▶ _Work to complete_
(1) In the book description below, what does the plate show?
(2) Based on the book description below, decide whether each statement agrees with it, and give yes or no with the deciding words quoted: (a) The copy is bound in contemporary polished calf. (b) Lumsden sailed through the Gulf from Bushire to Muskat. (c) The work is listed in Macro.
(3) Copy out the book description below, everything from "Lumsden, Thomas. A" down to "Skelly & Co., 1822.".

▶ _Text shown_
+-------+
Travelling the Gulf after the sack of Ras al-Khaimah

Lumsden, Thomas. A Journey From Merut in India, to London, Through Arabia, Persia, Armenia, Georgia, Russia, Austria, Switzerland, and France, During the Years 1819 and 1820.

London & Edinburgh, Black, Kingsbury, Parbury & Allen; Oliver & Boyd, Mecredie, Skelly & Co., 1822.

8vo. VII, (1), 272, 12 pp. With a folding hand-coloured map and a plate (view of Mount Ararat). Contemporary polished calf, spine gilt, rebacked retaining original spine. Marbled endpapers.

 18.000,00

First edition.

Rare travel report by the British lieutenant Thomas Lumsden, who journeyed from Meerut near Delhi down the Ganges to Calcutta, then onwards by boat to the Arabian Gulf and by land through Persia (Iran), the Caucasus, and southern Russia. A German translation appeared in the same year (and was republished in 1824). The author gives a detailed account of his voyage through the Gulf from Muskat to Bushire immediately after the British Navy's controversial 1819 campaign against Ras al-Khaimah, and notes approvingly the Arabs' kindness and hospitality toward their foreign guests ("which could hardly have been the case, had their detestation of Christians been in reality as great as the Koran tends to inspire"), as well as the entire absence of the cruel mistreatment of the sailors so common on European ships.

Plate slightly browned; a fine copy.

Literatur

Wilson 131. Salmaslian 135. Miansarov 3022 Lowndes 1413. Western Travellers in the Islamic World AR-2028. Cf. Griep/L. 840. Engelmann 124. Not in Macro.
+-------+
▶ _Record set_
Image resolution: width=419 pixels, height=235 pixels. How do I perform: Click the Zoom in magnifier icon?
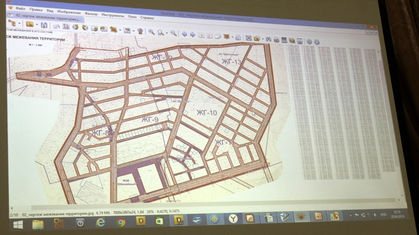pos(151,31)
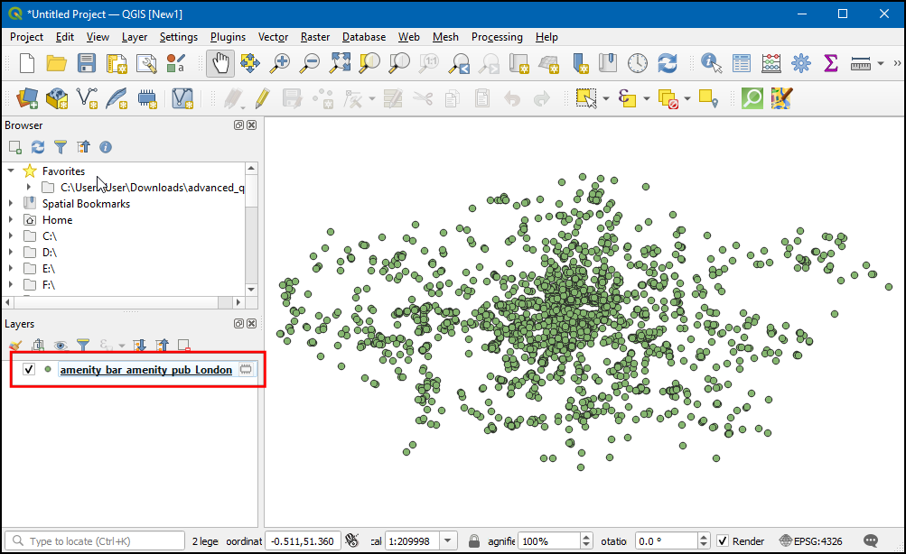Open the attribute table icon
The width and height of the screenshot is (906, 554).
tap(742, 63)
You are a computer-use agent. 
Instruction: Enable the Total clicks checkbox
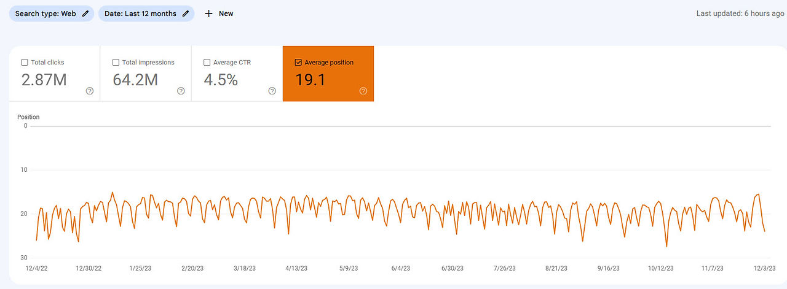pos(25,63)
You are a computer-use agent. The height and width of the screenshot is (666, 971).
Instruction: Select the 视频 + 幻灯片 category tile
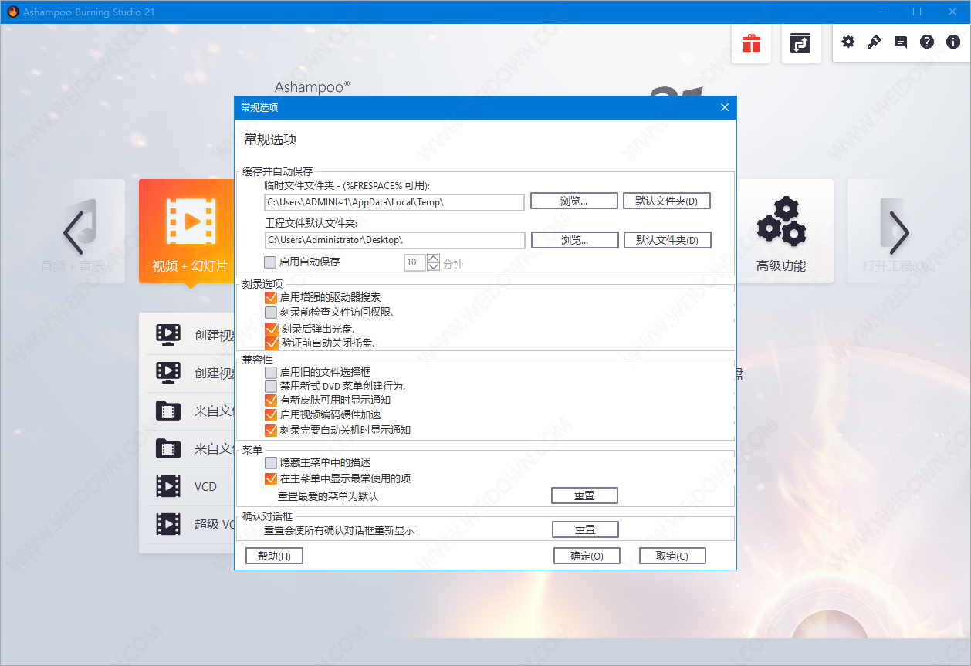pyautogui.click(x=188, y=232)
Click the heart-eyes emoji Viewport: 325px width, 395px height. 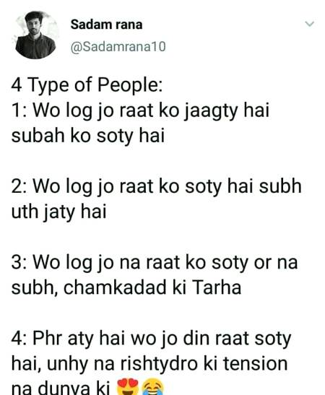[128, 386]
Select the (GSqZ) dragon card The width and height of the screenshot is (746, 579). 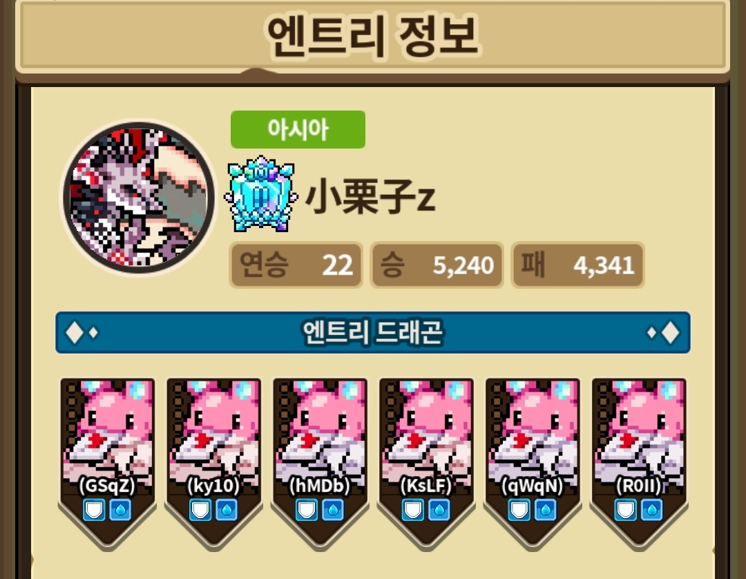coord(108,464)
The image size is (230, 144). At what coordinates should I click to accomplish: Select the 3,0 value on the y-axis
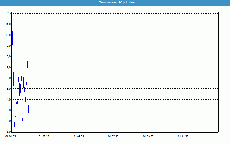9,110
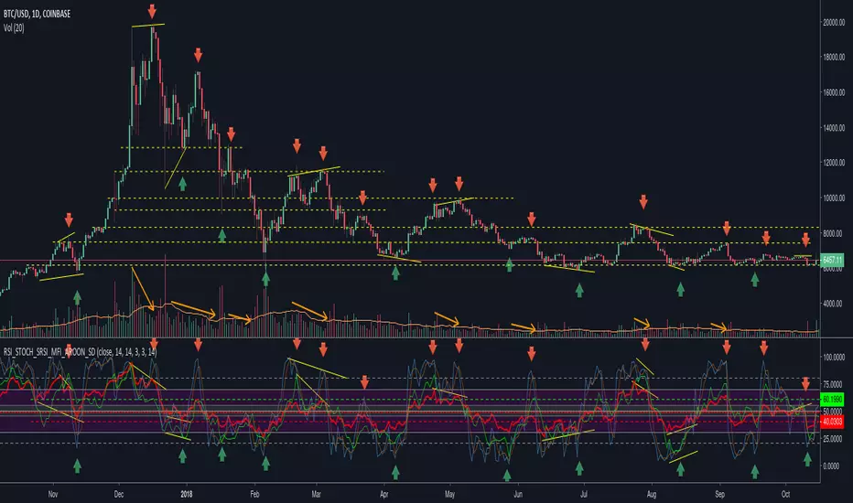Select the green 60.1990 indicator value tag
Image resolution: width=853 pixels, height=503 pixels.
pos(832,399)
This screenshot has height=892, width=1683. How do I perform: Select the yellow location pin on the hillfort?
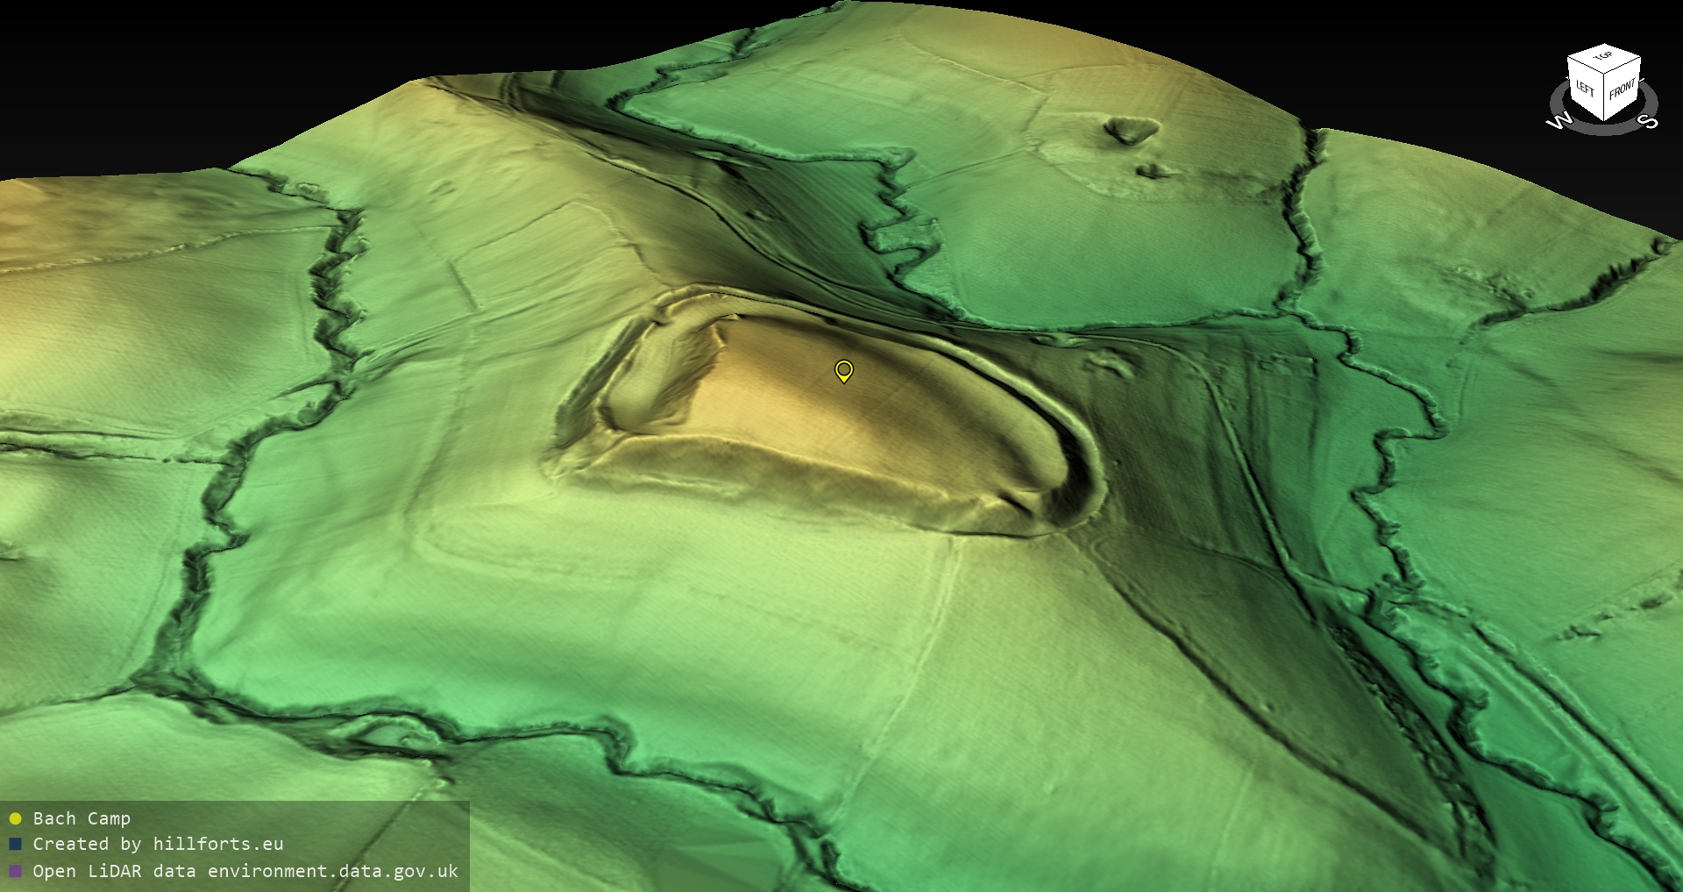click(843, 371)
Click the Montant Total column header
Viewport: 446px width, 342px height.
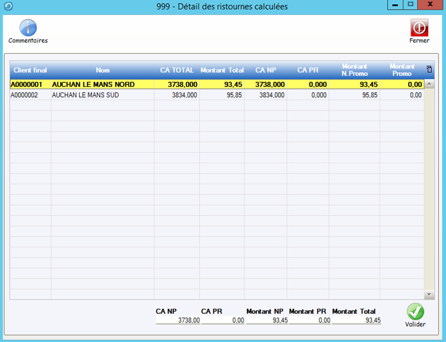click(222, 70)
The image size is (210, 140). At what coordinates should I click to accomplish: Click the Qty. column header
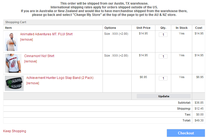coord(163,28)
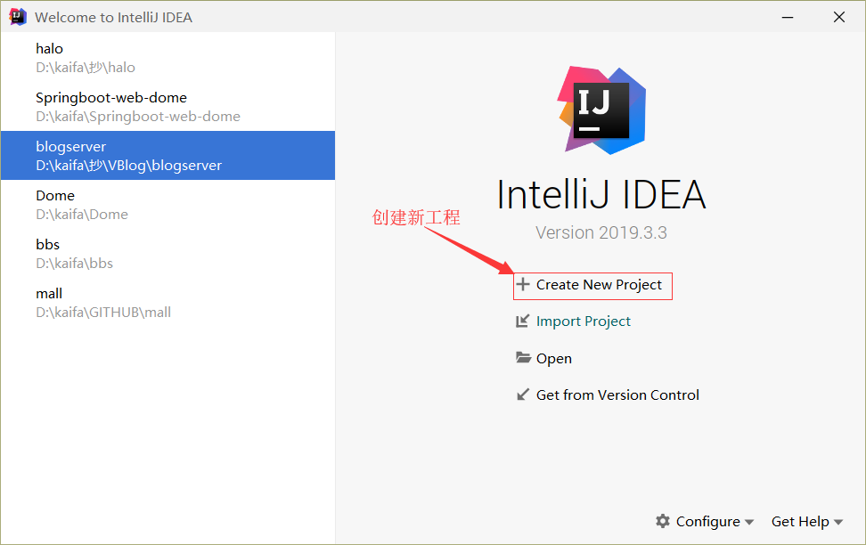Open the mall project from GITHUB folder

point(167,302)
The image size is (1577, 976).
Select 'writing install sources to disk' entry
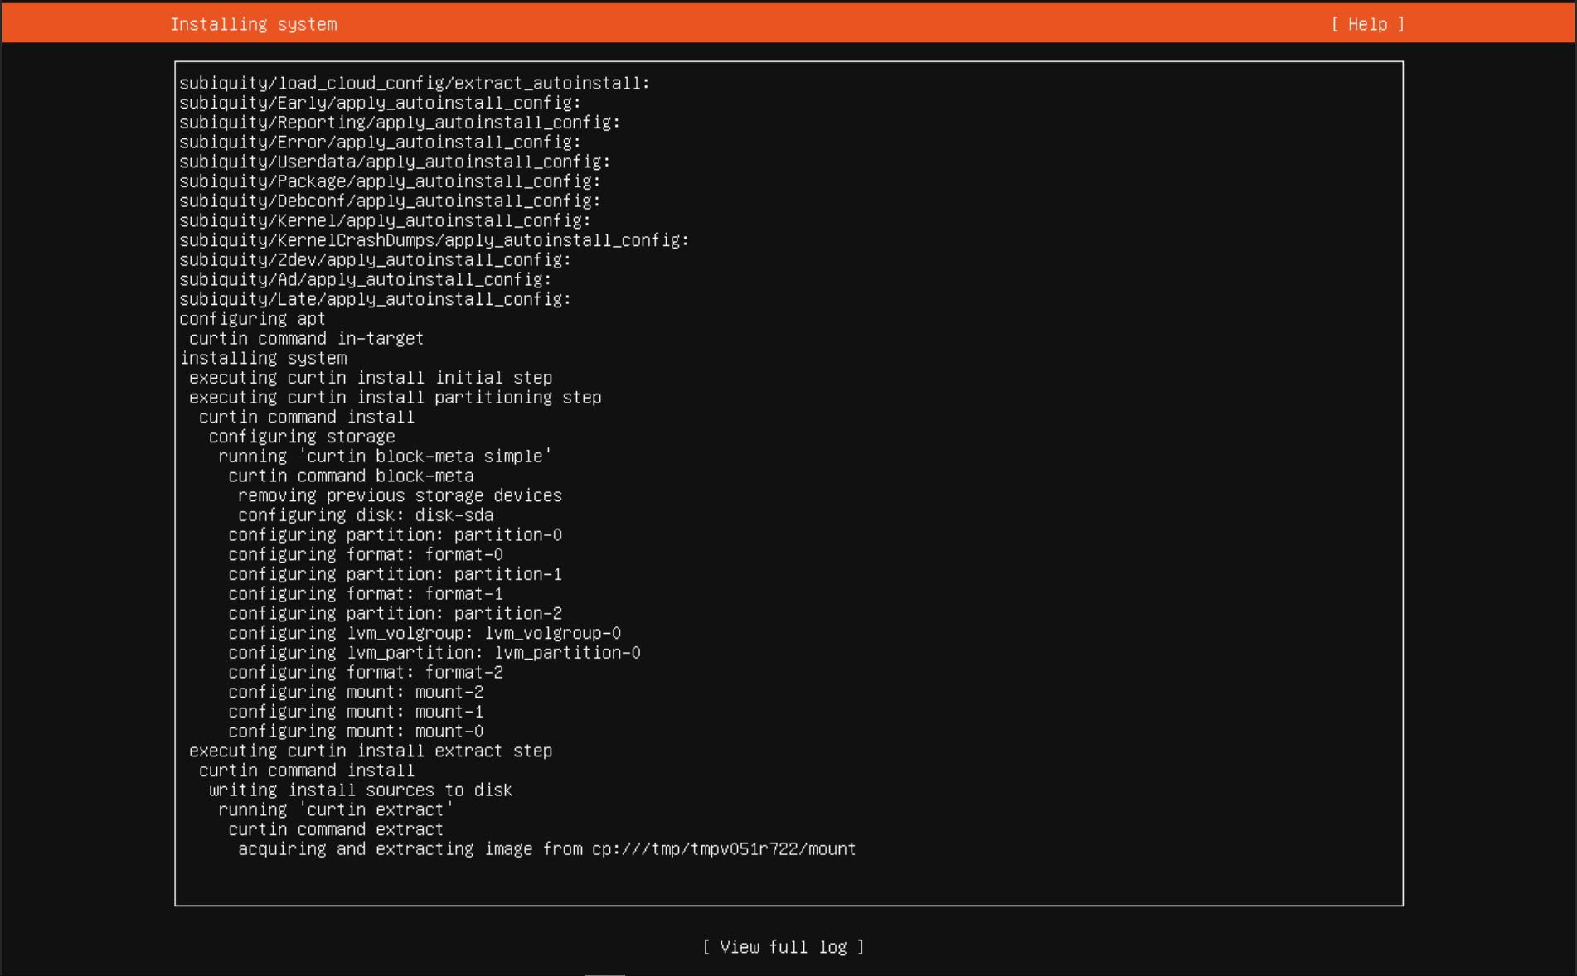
+-------+
▶ _Answers by item_
(1) A view of Mount Ararat.

(2)
(a) Yes: "Contemporary polished calf, spine gilt, rebacked retaining original spine."
(b) No: "his voyage through the Gulf from Muskat to Bushire"
(c) No: "Not in Macro."

(3)
Lumsden, Thomas. A Journey From Merut in India, to London, Through Arabia, Persia, Armenia, Georgia, Russia, Austria, Switzerland, and France, During the Years 1819 and 1820.

London & Edinburgh, Black, Kingsbury, Parbury & Allen; Oliver & Boyd, Mecredie, Skelly & Co., 1822.